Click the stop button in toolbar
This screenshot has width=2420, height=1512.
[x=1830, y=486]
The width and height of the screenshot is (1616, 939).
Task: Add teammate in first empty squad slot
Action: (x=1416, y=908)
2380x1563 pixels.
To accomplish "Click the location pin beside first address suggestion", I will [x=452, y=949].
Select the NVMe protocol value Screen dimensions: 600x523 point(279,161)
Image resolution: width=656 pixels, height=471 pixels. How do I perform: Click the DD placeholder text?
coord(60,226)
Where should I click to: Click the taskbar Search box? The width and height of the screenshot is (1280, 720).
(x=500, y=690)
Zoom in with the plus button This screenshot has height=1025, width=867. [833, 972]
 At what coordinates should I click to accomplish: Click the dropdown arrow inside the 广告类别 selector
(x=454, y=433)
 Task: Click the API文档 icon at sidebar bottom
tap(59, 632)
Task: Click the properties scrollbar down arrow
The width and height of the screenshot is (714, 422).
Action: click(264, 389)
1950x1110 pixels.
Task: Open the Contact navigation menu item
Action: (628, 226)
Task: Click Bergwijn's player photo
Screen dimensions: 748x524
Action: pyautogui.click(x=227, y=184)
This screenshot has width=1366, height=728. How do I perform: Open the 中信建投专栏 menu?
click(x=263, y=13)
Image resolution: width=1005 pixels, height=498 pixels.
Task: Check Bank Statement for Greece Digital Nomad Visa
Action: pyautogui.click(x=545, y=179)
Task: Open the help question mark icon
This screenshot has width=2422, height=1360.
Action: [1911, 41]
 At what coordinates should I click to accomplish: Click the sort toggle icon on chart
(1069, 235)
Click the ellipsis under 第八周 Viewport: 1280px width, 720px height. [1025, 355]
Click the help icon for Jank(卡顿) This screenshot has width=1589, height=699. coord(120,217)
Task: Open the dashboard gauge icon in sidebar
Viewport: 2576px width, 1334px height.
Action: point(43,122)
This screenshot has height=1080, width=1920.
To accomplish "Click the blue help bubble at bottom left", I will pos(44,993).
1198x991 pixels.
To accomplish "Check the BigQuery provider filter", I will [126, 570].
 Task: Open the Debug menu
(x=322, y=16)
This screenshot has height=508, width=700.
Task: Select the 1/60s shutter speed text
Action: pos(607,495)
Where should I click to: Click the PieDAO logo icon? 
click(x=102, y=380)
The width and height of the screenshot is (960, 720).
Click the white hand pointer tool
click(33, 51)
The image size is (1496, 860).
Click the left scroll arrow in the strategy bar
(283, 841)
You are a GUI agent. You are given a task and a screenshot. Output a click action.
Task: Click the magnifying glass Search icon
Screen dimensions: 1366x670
====
- **WRITTEN REQUEST**:
Reproduce all the data above line for line, with no changes.

- **THE RESPONSE**:
Click the stop button in toolbar
This screenshot has width=2420, height=1512.
[x=1830, y=486]
The width and height of the screenshot is (1616, 939).
Task: Add teammate in first empty squad slot
Action: (x=1416, y=908)
2380x1563 pixels.
To accomplish "Click the location pin beside first address suggestion", I will [x=452, y=949].
Select the NVMe protocol value Screen dimensions: 600x523 point(279,161)
Image resolution: width=656 pixels, height=471 pixels. How do I perform: Click the DD placeholder text?
coord(60,226)
Where should I click to: Click the taskbar Search box? The width and height of the screenshot is (1280, 720).
(x=500, y=690)
Zoom in with the plus button This screenshot has height=1025, width=867. [833, 972]
 At what coordinates should I click to accomplish: Click the dropdown arrow inside the 广告类别 selector
(x=454, y=433)
 Task: Click the API文档 icon at sidebar bottom
tap(59, 632)
Task: Click the properties scrollbar down arrow
The width and height of the screenshot is (714, 422).
Action: click(264, 389)
1950x1110 pixels.
Task: Open the Contact navigation menu item
Action: (628, 226)
Task: Click Bergwijn's player photo
Screen dimensions: 748x524
Action: pyautogui.click(x=227, y=184)
This screenshot has width=1366, height=728. How do I perform: Open the 中信建投专栏 menu?
click(x=263, y=13)
Image resolution: width=1005 pixels, height=498 pixels.
Task: Check Bank Statement for Greece Digital Nomad Visa
Action: pyautogui.click(x=545, y=179)
Task: Open the help question mark icon
This screenshot has width=2422, height=1360.
Action: [1911, 41]
 At what coordinates should I click to accomplish: Click the sort toggle icon on chart
(1069, 235)
Click the ellipsis under 第八周 Viewport: 1280px width, 720px height. [1025, 355]
Click the help icon for Jank(卡顿) This screenshot has width=1589, height=699. coord(120,217)
Task: Open the dashboard gauge icon in sidebar
Viewport: 2576px width, 1334px height.
Action: point(43,122)
This screenshot has height=1080, width=1920.
To accomplish "Click the blue help bubble at bottom left", I will pos(44,993).
1198x991 pixels.
To accomplish "Check the BigQuery provider filter", I will [126, 570].
 Task: Open the Debug menu
(x=322, y=16)
This screenshot has height=508, width=700.
Task: Select the 1/60s shutter speed text
Action: pos(607,495)
Where should I click to: Click the PieDAO logo icon? 
click(x=102, y=380)
The width and height of the screenshot is (960, 720).
Click the white hand pointer tool
click(33, 51)
The image size is (1496, 860).
Click the left scroll arrow in the strategy bar
(283, 841)
You are a GUI agent. You are given a task and a screenshot. Output a click action.
Task: Click the magnifying glass Search icon
Screen dimensions: 1366x670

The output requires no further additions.